* [TEXT SECTION]:
Integrate sweet.js with ES6 modules

disnet commented 10 years ago

There are two papers on macros and modules that are probably relevant. Composable and Compilable Macros and Implicit Phasing for R6RS Libraries.

The basic idea of both papers is that you have to track the phase level any bit of syntax currently is in. The phase isn't as simple as compile-time vs. run-time because a case macro (compile-time) might need to import and use another macro (earlier compile-time) which might also need to use a macro (even earlier compile-time) and so on.

// bar.js
export macro bar {
    case {_ ()} => {
        // ...
    }
}

// foo.js
import { bar } from "bar"
export macro foo {
    case {_ () } => { 
        bar()
        // ... 
    }
}

// main.js
import { foo } from "foo"
foo()

The papers outline two approaches we could take. The first, following the "Composable and Compilable" paper and Racket, involves explicitly declaring what phase level an import is for.

import { $ } from "jquery"
import forSyntax { _ } from "underscore"

let m = macro {
    case { } => {
        $("#foo") // error: $ not bound
        _.map([1,2,3], function (x) { ... });
        // ...
    }
}
$("#foo") // works fine
_.map(...) // error: _ is not bound

This gets ugly though when you have a macro definition in your macro definition since you need to import up two phase levels:

import { $ } from "jquery"
import forSyntax { _ } from "underscore"
import forSyntax forSyntax { ld } from "lodash"

* [INSTRUCTION]:
Rewrite the sweet.js modules thread so that "papers" becomes "articles", starting at "export macro foo" and stopping after "import is for.". The listing is not needed for anything here.

* [EXTRACTED INFORMATION]:
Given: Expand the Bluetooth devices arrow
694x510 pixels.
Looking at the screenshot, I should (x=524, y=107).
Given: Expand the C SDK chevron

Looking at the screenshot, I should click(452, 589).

...

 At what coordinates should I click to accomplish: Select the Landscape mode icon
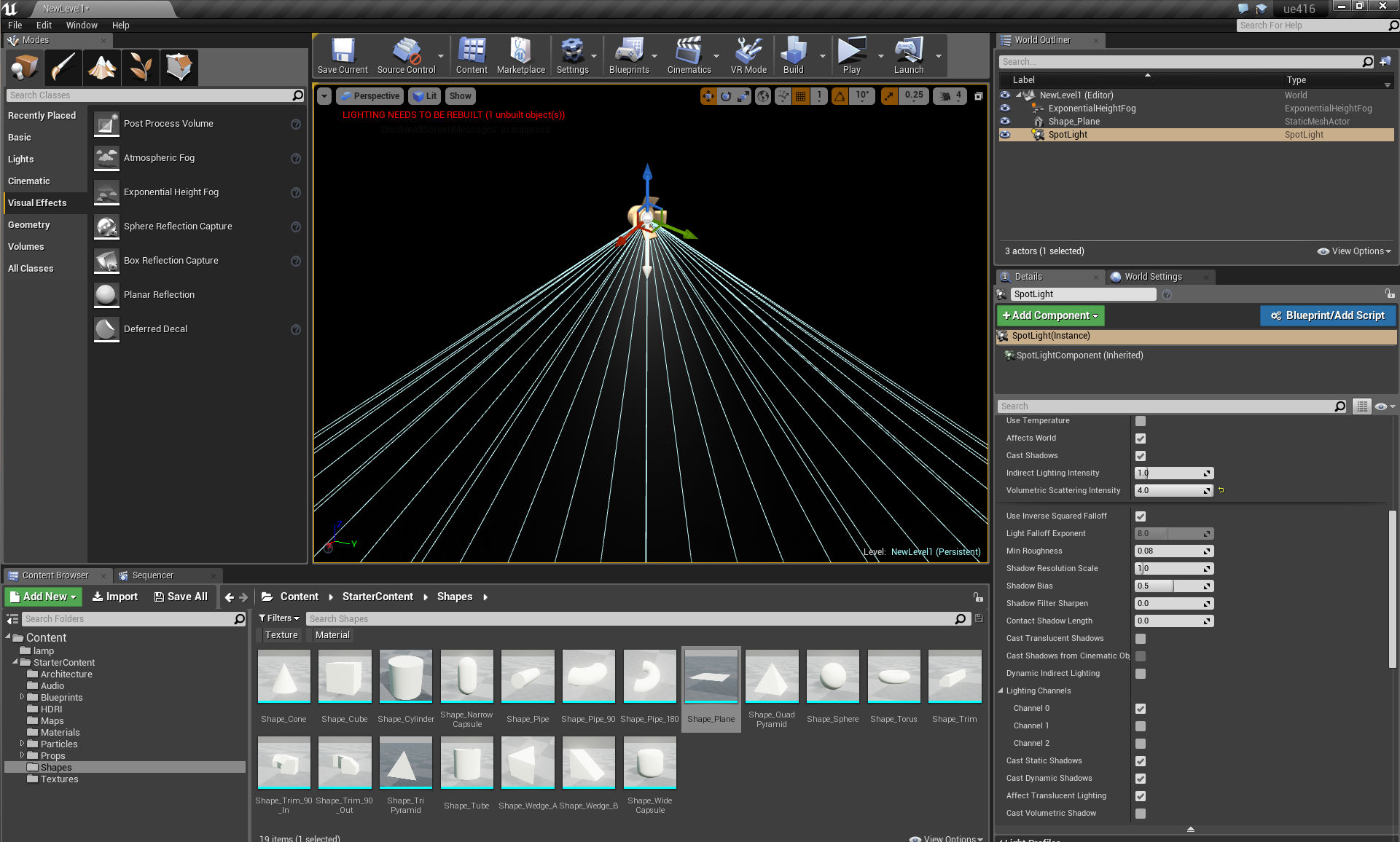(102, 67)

* [EXERCISE RESULT]:
export macro foo {
    case {_ () } => { 
        bar()
        // ... 
    }
}

// main.js
import { foo } from "foo"
foo()

The articles outline two approaches we could take. The first, following the "Composable and Compilable" paper and Racket, involves explicitly declaring what phase level an import is for.